§ Extrait de page
====================

De nos jours, la tendance est plutôt à opposer les valeurs de la société à celles de l’école pour expliquer les difficultés des enseignants. Mais qu'est-ce qu'une valeur ? On voit dans le sentiment de la crise avérée de l'école et de l'éducation une crise des valeurs. A la lumière de ce qui précède et en ce point de la réflexion, que faut-il en penser ? Le sentiment de la crise de l'éducation est-elle une crise des valeurs ? Et que faut-il entendre par là ?

Pour notre réflexion, après avoir considéré les différentes acceptions du concept "valeur" et soulevé les problématiques du sentiment de  la crise éducative au Cameroun, nous essaierons d’évoquer les leçons ou les solutions possibles à cette crise.

 

Dès son origine, le mot valeur prend la double signification d'intérêt d'un objet et de qualité d'une personne. C'est Taine semble-t-il, au milieu du 19ème siècle, qui l'utilise le premier dans son sens contemporain, plus abstrait, de référence morale ou esthétique. Aujourd'hui, le mot renvoie à une sémantique large et assez ambivalente, qui va de la valeur boursière à la valeur morale, en passant par la  "valeur ajoutée" des économistes ou la "valeur numérique" des mathématiciens. On se cantonnera ici au domaine social, dans lequel la valeur désigne un principe permettant à un groupe de se mobiliser ou de justifier son action. Dans ce sens sociologique, tout principe d'action partagée, toute référence commune, peut constituer une valeur. Les sociologues s'interdisent par principe toute réflexion sur la "valeur des valeurs", question qui intéresse en revanche les moralistes. Olivier Reboul par exemple propose un critère pratique de reconnaissance de la "vraie"  valeur, politique ou morale : elle nécessite toujours un sacrifice, estime-t-il, et se distingue par là de la recherche du plaisir ou de l'intérêt immédiat il dit d’ailleurs : «  Il n’y a pas d’éducation sans valeur. Même si l’on réduit à l'enseignement scolaire, on apprend à l’école. Or, qu’est-ce qu’apprendre, sinon passer d’un état à un autre, plus souhaitable ? Apprendre, c’est se délivrer d’une ignorance, d’une incertitude, d’une maladresse, d’une incompétence, d’un aveuglement : c’est parvenir à mieux faire, à mieux comprendre, à mieux être. Or, qui dit " mieux " dit valeur » (O. Reboul, 1992 :1).

====================

§ Lignes de données
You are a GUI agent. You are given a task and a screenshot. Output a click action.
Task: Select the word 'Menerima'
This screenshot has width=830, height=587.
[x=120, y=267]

====================

§ Exercice court
Rédigez la suite de l'extrait sur les valeurs et la crise de l'éducation, en reprenant juste après la citation d'Olivier Reboul qui le termine.

§ Résultat de l'exercice
 Le concept abstrait qui émerge donc au 19ème siècle s'épanouit au 20ème sous l'effet des évolutions socioculturelles : la sécularisation et l'individualisation de la société ont en effet pour conséquences l'affaiblissement des systèmes de normes collectives et la crise générale des sources morales et politiques de l'autorité. Pour exercer cette liberté nouvellement conquise il est alors besoin, selon Hannah Arendt, d'opérer une nette distinction entre le but, la finalité d'une action, son utilité, et son sens, sa signification ultime, sa valeur : « Comme si le menuisier, écrit-elle, oubliait que seuls ses actes particuliers lors de la fabrication d'une table sont accomplis dans le mode du "afin que", mais que toute sa vie de menuisier est régie par quelque chose de très différent, à savoir une idée plus vaste, "pour" laquelle, principalement, il est devenu menuisier. » (H. Arendt, 1972 : 106). Les valeurs, dans ces conditions, constituent pour nous un triple système de référence. Certaines représentent des idéaux, des horizons d'action, mobilisateurs bien qu'inaccessibles dans la réalité : l'égalité par exemple. D'autres sont des principes d’action plus concrets pour mener sa vie : ainsi l'honnêteté, la tolérance ou la loyauté sont loin d’être des idéaux hors d'atteinte. Enfin d'autres, ou les mêmes,  constituent des critères pratiques de jugement d'une action, d'une innovation, d'une réforme : l'utilité  et l'efficacité sont évidemment, de nos jours, de celles-là. Les valeurs sont donc au cœur de notre vie personnelle, sociale, éducative, professionnelle ou politique ; ce sont les points d'appui permanents de nos jugements éthiques, de nos décisions d'action, les justifications de nos comportements individuels et collectifs, les fondements ultimes de l'exercice de notre liberté.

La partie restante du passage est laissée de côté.